Reproduce the data from its first line through the line containing "coord(452,332)", renaming "Viewport" to "Display" and keeping everything else the same.

>> begin

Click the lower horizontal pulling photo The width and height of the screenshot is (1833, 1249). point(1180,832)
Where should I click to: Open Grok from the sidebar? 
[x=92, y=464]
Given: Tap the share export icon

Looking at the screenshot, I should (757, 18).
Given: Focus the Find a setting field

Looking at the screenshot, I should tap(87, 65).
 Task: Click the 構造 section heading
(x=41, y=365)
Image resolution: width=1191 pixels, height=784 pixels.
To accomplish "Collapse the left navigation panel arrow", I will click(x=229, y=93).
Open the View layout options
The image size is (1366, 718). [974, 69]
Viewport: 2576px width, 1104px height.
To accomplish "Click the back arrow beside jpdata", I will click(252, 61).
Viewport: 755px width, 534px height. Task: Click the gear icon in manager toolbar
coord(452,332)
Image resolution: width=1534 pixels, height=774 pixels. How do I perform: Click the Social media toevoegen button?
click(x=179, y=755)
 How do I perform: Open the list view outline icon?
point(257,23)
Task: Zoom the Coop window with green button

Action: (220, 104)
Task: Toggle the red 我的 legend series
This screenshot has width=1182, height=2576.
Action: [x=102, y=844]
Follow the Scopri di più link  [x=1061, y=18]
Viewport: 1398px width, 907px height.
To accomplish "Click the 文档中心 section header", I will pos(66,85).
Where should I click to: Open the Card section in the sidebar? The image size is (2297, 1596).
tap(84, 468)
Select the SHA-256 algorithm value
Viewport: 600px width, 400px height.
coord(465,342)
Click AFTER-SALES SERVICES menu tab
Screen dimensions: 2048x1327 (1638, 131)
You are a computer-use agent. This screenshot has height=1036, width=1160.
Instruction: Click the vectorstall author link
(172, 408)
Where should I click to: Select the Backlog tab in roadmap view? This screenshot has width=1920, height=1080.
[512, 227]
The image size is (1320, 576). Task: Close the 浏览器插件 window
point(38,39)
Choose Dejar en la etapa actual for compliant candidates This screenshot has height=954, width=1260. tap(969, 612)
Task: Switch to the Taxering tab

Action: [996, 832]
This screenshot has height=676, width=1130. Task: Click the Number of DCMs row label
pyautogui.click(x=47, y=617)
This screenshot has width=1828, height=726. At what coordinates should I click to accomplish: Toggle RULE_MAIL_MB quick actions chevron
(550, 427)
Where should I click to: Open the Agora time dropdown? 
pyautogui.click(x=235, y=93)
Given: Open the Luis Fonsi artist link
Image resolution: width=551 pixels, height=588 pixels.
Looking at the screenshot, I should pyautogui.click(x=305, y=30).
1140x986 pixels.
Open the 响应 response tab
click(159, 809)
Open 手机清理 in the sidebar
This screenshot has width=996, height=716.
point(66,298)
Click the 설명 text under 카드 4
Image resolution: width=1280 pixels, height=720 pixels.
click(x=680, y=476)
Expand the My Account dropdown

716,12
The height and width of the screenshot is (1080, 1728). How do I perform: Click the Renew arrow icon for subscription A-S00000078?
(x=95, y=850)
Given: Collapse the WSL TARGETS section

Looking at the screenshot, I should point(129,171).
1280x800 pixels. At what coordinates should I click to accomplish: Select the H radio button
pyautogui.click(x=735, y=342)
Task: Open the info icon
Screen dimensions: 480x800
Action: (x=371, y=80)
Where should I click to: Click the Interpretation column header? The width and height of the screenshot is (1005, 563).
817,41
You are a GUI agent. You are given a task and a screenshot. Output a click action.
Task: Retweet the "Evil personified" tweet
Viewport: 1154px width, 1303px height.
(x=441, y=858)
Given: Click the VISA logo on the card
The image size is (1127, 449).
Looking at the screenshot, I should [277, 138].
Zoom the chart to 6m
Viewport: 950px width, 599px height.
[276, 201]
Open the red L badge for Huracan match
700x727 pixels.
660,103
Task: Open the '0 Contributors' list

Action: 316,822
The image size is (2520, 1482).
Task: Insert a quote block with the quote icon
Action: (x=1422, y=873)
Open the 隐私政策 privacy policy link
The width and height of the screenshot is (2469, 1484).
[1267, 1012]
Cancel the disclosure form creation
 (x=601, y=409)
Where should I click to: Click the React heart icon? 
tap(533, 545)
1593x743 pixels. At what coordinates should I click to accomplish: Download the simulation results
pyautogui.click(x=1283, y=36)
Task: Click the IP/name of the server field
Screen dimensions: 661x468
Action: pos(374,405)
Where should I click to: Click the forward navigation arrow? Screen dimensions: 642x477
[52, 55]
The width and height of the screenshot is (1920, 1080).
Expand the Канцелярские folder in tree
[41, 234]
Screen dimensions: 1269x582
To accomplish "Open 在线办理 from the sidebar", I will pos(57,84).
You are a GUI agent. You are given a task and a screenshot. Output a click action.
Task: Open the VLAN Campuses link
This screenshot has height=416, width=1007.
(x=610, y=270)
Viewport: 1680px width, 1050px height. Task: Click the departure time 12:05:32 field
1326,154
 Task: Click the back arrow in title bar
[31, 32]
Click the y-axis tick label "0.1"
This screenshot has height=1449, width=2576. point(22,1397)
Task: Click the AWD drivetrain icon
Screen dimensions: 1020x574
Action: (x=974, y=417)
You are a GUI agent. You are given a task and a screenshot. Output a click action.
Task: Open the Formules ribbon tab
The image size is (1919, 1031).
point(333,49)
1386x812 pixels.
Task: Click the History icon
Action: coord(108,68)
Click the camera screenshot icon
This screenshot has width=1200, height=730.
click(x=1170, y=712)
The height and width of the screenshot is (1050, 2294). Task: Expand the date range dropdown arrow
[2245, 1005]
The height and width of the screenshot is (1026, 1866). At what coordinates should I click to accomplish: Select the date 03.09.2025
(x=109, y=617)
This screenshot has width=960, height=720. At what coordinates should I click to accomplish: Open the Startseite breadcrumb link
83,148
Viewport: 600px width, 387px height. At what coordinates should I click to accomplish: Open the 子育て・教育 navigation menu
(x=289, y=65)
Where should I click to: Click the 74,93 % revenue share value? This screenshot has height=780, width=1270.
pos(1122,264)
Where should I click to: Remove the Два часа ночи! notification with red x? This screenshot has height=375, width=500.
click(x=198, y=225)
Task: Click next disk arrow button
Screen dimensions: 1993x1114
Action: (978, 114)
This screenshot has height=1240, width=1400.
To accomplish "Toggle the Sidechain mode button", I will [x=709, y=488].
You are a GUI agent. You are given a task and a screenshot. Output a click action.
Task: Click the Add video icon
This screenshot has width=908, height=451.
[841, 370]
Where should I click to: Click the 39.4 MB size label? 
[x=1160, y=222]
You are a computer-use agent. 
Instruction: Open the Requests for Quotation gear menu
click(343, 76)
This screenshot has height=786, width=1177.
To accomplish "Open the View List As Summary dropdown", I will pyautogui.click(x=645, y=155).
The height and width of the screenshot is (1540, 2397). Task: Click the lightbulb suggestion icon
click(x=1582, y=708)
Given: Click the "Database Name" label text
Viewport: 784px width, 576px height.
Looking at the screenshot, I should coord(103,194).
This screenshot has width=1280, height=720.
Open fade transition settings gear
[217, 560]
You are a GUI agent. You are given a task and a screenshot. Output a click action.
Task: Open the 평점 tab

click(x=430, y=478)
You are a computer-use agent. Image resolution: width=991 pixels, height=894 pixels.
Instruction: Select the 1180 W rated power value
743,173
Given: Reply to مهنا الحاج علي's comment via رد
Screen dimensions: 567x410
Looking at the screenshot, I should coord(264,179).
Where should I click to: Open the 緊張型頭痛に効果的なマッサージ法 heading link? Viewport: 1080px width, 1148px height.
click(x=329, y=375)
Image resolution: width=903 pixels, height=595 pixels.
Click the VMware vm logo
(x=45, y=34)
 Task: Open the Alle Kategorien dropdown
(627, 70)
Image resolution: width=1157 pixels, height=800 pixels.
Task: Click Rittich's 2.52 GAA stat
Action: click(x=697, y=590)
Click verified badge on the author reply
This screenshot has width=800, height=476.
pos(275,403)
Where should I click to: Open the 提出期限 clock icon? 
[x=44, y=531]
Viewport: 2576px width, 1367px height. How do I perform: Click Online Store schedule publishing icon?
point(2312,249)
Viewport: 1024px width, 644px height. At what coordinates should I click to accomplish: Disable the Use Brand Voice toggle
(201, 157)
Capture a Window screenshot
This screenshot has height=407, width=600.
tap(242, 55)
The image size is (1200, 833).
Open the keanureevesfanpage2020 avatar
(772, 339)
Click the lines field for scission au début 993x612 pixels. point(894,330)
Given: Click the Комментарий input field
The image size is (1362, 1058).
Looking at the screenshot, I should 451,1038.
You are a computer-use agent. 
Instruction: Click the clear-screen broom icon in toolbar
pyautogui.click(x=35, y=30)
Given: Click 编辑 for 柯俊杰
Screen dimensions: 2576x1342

>> end

### [Final result]
Click the lower horizontal pulling photo The width and height of the screenshot is (1833, 1249). point(1180,832)
Where should I click to: Open Grok from the sidebar? 
[x=92, y=464]
Given: Tap the share export icon

Looking at the screenshot, I should (757, 18).
Given: Focus the Find a setting field

Looking at the screenshot, I should tap(87, 65).
 Task: Click the 構造 section heading
(x=41, y=365)
Image resolution: width=1191 pixels, height=784 pixels.
To accomplish "Collapse the left navigation panel arrow", I will click(x=229, y=93).
Open the View layout options
The image size is (1366, 718). [974, 69]
Display: 2576px width, 1104px height.
To accomplish "Click the back arrow beside jpdata", I will click(252, 61).
Display: 755px width, 534px height. Task: Click the gear icon in manager toolbar
coord(452,332)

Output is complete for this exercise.